When he clawed his way out of the ruins of General Xao’s dugout on the first day of the war, Theo’s first thought had been to get home somehow to Zagwa. But cities had been pushing through all along the line. Running from them, he had fallen in with this mass of defeated, fleeing soldiers and been swept along in the only direction that seemed safe: east. He had found a place on a half-track, but after a few days townie airships had bombed the bridges on the road ahead and he had been forced to get off and hobble along with the stragglers, the walking wounded, the ones deafened or driven mad by what they had seen on the line.
Theo felt half mad himself sometimes. Often in the night he woke shaking, dreaming of his time under the cities’ guns.
Mostly, though, he just felt miserable. The landscape didn’t help. It had been Storm territory for more than a decade, but the Storm had never known quite what to do with it. One faction had tried to nurture the natural growth of weeds and scrub that filled the old track marks, and then another had attempted to bulldoze the track marks flat and plant wheat. The result was an undulating, thinly wooded country that turned quickly into a quagmire under the boots of the routed army. From time to time they passed wind farms or small static settlements, but the buildings were all empty, the settlers fled, the fields and houses stripped by soldiers at the front of the column.
Theo wondered about Hester and Oenone and Professor Pennyroyal, and whether they had managed to escape. At first he hoped that they might come looking for him, but as the scale of the Storm’s defeat became clear, he stopped hoping. How would they know where to look?

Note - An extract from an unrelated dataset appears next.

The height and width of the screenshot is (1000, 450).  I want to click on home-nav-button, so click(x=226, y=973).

If even half the rumors he heard were true, whole armies had been smashed, and the eastern Hunting Ground must be filled with straggling columns of refugees like the one he’d joined, all trying to reach safety before the hungry cities caught them.
He reached the crest of a long slope and saw, away to the north, a jagged smear upon the plain. Some of his companions (he couldn’t call them friends; they’d been too stunned and weary even to ask one another’s names) had stopped to look at it, pointing and talking.
“What is it?” asked Theo.
“London,” said a Shan Guonese subofficer. “A powerful barbarian city that the gods destroyed when it tried to breach the walls of Batmunkh Gompa.”

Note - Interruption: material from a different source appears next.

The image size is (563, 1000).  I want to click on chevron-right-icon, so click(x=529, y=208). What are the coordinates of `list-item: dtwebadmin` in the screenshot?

“The gods were with us then,” said another. “Now they have turned their backs on us. They are punishing Naga and his whore for overthrowing our Stalker Fang.”
A signals officer, his eyes swathed in bandages, said, “I am glad I cannot see London. It is a bad-luck place. Even looking at it brings misfortune.”
“You think our luck can get any worse?” sneered the first subofficer.
A shout of “Airship!” went up from farther down the column, and everyone fell flat, some crawling under bushes, some trying to scrape holes for themselves in the wet earth. But the ship that came rumbling overhead was just a Zhang Chen Hawkmoth with the green lightning bolt of the Storm on its tail fins. It settled on the plain a few miles ahead.
The troops around Theo went quiet. This was the first Storm ship they had seen for many days, and they were wondering what it meant. But Theo was more interested in London. He stared through the mist at its spiny, unwelcoming skyline, trying and failing to imagine it as a moving city. Was Wren really in there somewhere? He dug in his pocket and took out the photograph, studying her face as he had studied it many times on this march east, remembering their long-ago kiss. Love, she had written at the bottom of her letter, but did she mean it, or was it was just one of those loves you end letters with, carelessly, not trying to suggest longing or desire?